__DESCRIPTION OF THE TASK__.
Could you find every line in the records below that contains the word "site" and copy it?
========================================================================
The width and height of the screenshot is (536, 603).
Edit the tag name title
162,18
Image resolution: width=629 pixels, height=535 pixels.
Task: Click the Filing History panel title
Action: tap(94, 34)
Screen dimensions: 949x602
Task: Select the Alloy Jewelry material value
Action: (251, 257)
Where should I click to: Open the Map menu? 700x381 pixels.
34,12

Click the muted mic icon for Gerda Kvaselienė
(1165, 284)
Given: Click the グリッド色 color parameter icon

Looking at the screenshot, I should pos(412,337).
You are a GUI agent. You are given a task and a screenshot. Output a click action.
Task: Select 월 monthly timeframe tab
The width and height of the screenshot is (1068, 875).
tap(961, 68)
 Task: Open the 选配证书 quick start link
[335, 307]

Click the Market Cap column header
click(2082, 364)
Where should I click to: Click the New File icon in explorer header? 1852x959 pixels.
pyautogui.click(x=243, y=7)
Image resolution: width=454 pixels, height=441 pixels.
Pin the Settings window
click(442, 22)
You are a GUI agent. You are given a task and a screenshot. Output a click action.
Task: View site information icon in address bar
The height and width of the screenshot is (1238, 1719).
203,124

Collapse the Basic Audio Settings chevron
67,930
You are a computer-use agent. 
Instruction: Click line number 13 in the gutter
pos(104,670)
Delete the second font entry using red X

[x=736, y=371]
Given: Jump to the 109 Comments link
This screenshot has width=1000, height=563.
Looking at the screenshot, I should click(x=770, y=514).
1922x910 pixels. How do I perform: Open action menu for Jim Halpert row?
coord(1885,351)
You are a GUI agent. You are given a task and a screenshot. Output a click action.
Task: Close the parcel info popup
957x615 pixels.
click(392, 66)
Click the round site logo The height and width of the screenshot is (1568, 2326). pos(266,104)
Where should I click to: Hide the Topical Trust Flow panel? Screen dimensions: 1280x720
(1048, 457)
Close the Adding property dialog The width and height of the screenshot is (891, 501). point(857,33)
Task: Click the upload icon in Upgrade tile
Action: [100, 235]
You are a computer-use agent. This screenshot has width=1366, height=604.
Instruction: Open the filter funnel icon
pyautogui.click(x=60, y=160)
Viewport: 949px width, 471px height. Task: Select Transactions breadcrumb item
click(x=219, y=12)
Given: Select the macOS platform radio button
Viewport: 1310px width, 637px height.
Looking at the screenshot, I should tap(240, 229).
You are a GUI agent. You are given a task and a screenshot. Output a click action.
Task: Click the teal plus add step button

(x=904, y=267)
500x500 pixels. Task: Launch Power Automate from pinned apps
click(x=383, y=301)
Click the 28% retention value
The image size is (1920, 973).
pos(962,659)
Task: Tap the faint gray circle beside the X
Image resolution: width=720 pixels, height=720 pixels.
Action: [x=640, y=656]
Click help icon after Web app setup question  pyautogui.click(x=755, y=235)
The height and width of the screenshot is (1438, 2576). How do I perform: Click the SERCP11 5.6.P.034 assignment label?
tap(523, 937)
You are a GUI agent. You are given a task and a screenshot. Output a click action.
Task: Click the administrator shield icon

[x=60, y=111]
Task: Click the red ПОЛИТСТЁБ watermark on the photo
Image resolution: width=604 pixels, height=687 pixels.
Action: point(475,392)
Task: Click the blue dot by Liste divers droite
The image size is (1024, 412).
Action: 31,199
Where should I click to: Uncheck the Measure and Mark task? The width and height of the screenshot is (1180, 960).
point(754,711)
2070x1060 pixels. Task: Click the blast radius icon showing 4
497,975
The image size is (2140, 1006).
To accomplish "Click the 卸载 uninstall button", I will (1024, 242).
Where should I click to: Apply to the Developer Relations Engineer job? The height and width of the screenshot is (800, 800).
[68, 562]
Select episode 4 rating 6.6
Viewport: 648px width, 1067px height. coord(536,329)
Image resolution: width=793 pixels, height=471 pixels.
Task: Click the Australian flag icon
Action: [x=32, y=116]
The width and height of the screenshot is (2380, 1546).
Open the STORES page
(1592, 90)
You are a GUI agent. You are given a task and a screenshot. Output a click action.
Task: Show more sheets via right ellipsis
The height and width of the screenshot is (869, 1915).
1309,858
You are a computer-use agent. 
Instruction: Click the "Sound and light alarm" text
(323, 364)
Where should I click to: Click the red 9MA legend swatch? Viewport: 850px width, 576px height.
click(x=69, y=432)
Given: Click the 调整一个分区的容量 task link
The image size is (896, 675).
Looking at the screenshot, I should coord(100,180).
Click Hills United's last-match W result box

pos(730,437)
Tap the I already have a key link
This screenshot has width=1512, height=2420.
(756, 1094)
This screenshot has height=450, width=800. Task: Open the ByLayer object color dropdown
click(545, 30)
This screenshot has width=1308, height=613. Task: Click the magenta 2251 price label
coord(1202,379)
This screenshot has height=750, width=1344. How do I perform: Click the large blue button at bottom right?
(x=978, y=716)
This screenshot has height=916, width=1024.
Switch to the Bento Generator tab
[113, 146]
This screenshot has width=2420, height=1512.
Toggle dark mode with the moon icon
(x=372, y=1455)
========================================================================
__REPLY__.
Task: View site information icon in address bar
Click the round site logo The height and width of the screenshot is (1568, 2326). pos(266,104)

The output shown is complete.